═══ Document

Two weeks to go and still question marks hang over our Christmas arrangements. It’s easy for stress and anxiety to creep in. When all our plans remain provisional, our sense of peace can feel fragile. We hope that this week’s article will help to restore a sense of peace and equilibrium, however uncertain our circumstances remain.
It’s an extract from Celebrating Christmas, the stunning hardback gift book in which father and daughter Leo and Amy offer images and words to bring you joy at Christmas: a profound, enduring joy even in the midst of pain, loss, betrayal and disappointment.
Full of vivid memories and family anecdotes, ranging from the glittering lights of Oxford Street to the snowy woods of Minnesota, Celebrating Christmas explores the joys and sorrows of Christmas in a broken world, which is, as the author says, ‘exactly why Jesus came to earth!’
‘Celebrating Christmas explores the joys and sorrows of Christmas in a broken world, which is exactly why Jesus came to earth!’
The light in the darkness
A hush descends as the lights are switched off. The congregation is bubbling with anticipation. A young child says, ‘It’s dark!’ to muted laughter. We watch as the vicar lights the candle held by the person at the end of the row, and they light the candle next to them, and so on. Little glowing circles move down the rows until all the candles are lit and, faces aglow, we marvel at the beauty of light dispelling the darkness.

══════

The task
Resume the Christmas article above, continuing from its last sentence about the candles dispelling the darkness.

═══ Data section

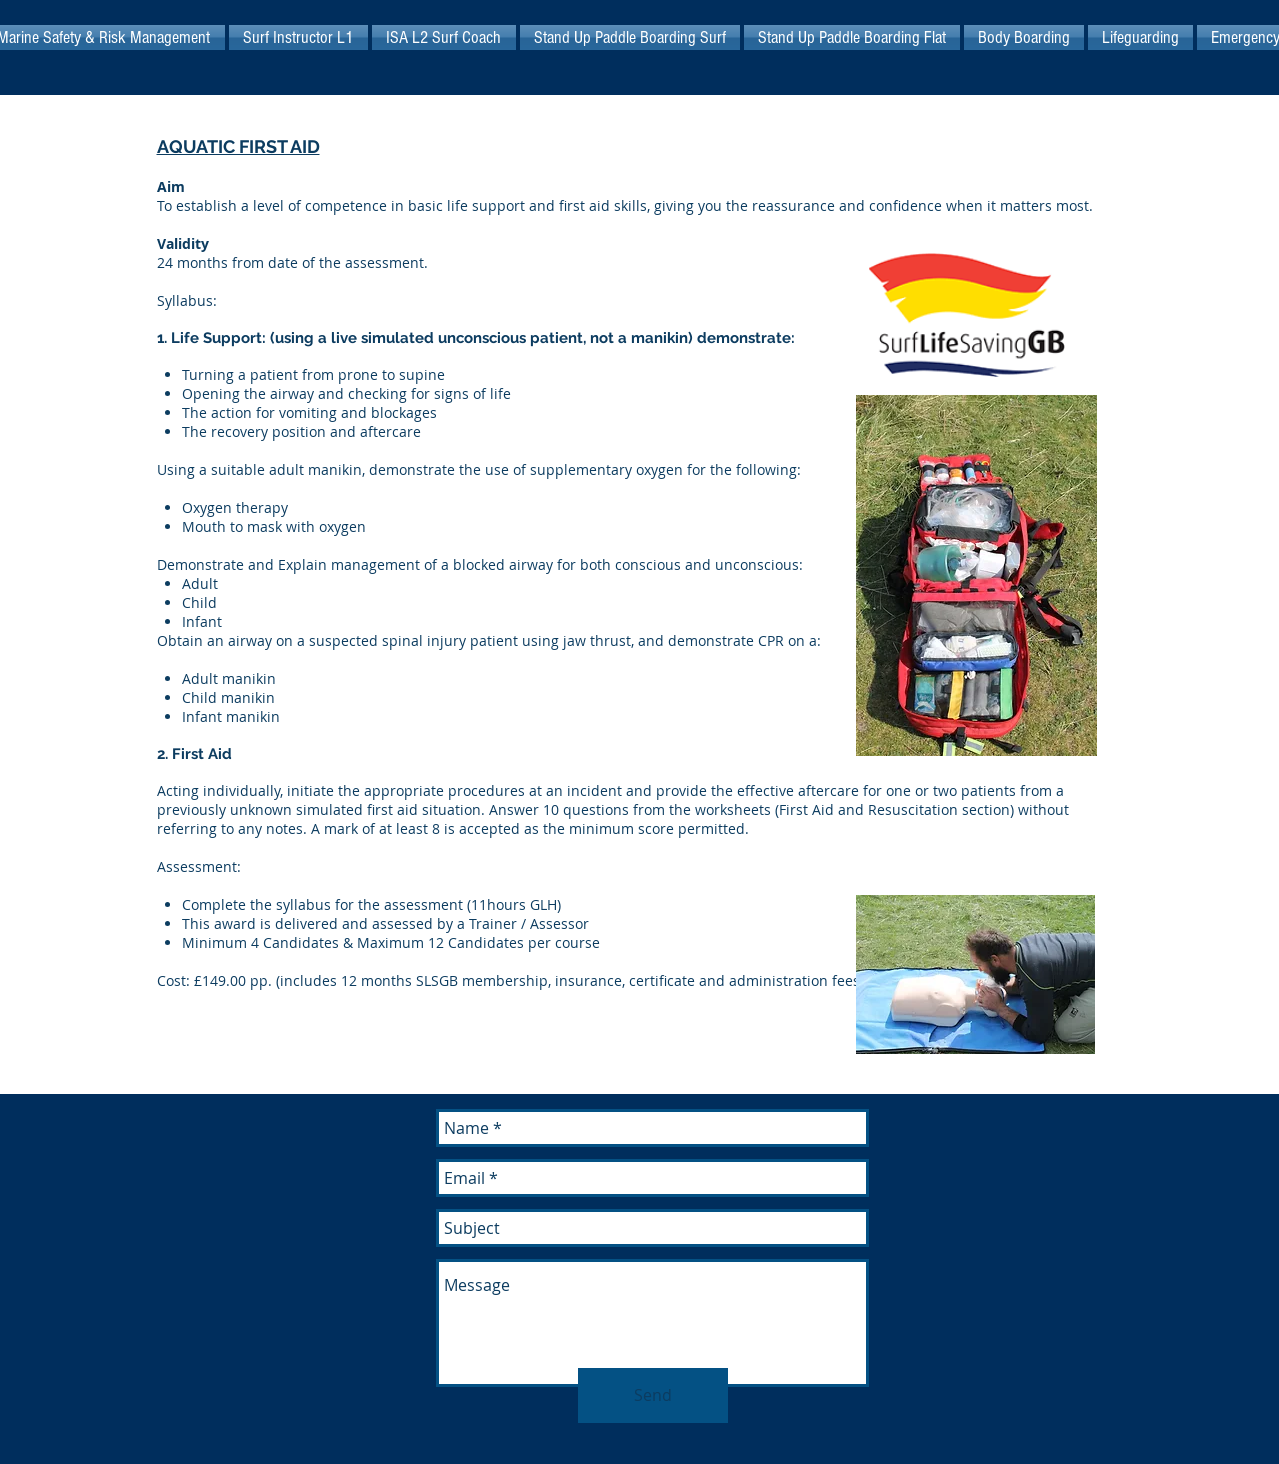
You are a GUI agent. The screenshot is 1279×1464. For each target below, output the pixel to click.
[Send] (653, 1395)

══════

The result
At the beginning of Advent, our church holds a service with Christingles, a symbol created with oranges and candles in 18th-century Germany to help children understand how Jesus is the light of the world. The flames dotted around the congregation speak of God’s love dwelling in his children through his Spirit and Son, a mystery made possible because Jesus came to earth as a baby.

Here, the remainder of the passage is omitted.